そういえば、この子が生まれたとき、まだ元気だった夫の父は「跡取りができた」と大
喜びしたっけ。夫もまた、生まれたときから造り酒屋の跡取りとして育てられ、疑うこと
なく、今の仕事についたのだ。
でも、私はどうすればいいのだろう? もし、夫がいなくなってしまったら。
子どもたちが学校に行っていないとき、さりげなく夫に訊いてみた。
「ねえ、あなたがいなくなったら、私、どうすればいいんだろう」
「好きにすればいいよ。このまま月の井をやってくれてもいいし、それが大変なら実家に
帰ってもいいし、本当におまえの好きにすればいいよ」
という夫の答えに、「うーん、どうするか今はわからないなぁ」と私は言った。
「直彦が一人前になるまで、私が商売やるから大丈夫!」
と言いきれない自分が情けなかった。息子のほうは、とっくに覚悟ができているという
のに。直彦が大学を出て一人前になるまで、あと十年。私に頑張ることができるのだろう
か。

朝、起きるとき、夫がめまいを感じたという。
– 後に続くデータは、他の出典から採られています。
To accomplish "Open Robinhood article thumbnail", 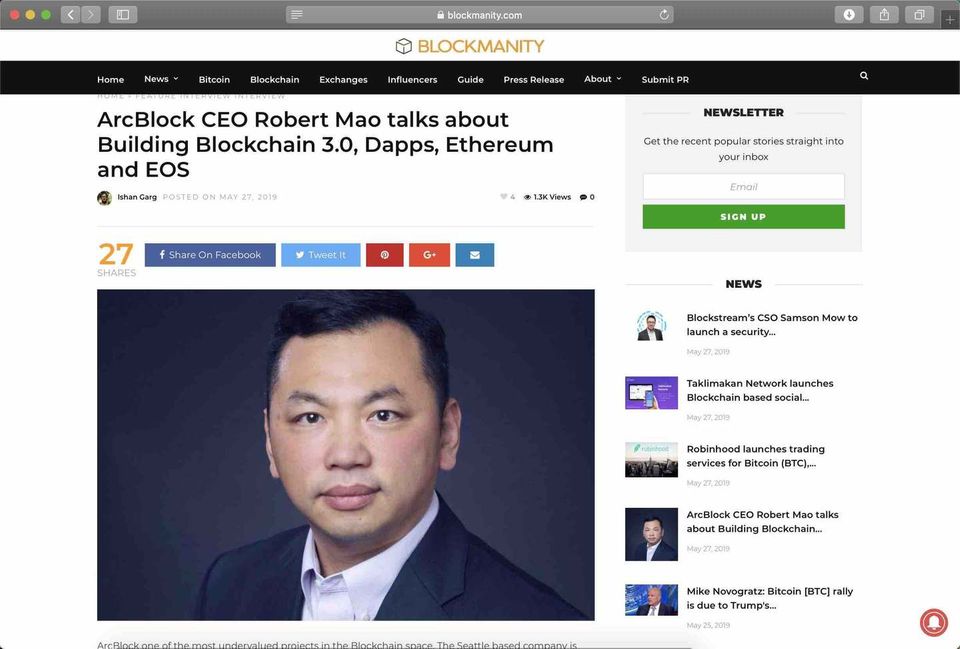I will click(651, 459).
珍しく不安そうにしている。
「最近、ちゃんとごはんを食べていないから栄養不足なんだと思うよ。鉄欠乏性貧血って
いうのもあるらしいし」
そう言いながらも私は心配でたまらなかった。すると、夫が叫んだ。
「有沙、おなべ!」
台所にいた有沙がいそいでおなべを持っていくと、いきなり吐いた。
すぐ慶応病院に電話する。若林先生がつかまった。
「脳転移が悪化した可能性大ですね。とりあえずこちらに来てください。ベッドの空きを
調べておきますので、出られるときに連絡をください」
と言ってくださった。この日は貴彦と有沙がお世話になった保育園の先生のお祝いの会
がシーサイドホテルであって、出席する予定だった。落ち着かない気持ちで受付をすませ
たとき、このホテルのオーナーのおかみさんから声をかけられた。事情を打ち明けると、
「すぐ帰りなさい。先生には説明しておくから」と言ってくれたので、いそぎ家に戻って
東京に向かった。
シーサイドホテルのオーナー夫妻は、私たち夫婦の仲人をしてくださった方たちで、夫
の病気のことも早い段階で打ちあけて、いろいろと相談にのってもらっていた。何よりう
れしかったのは、毎晩疲れきって病院から大洗に帰り、夜遅く翌朝の朝食用の食べ物をス
ーパーに買いにいかなければというようなときに、「明日の朝食べてちょうだい」と五人
前のサンドイッチを差し入れてくれたりしたことだった。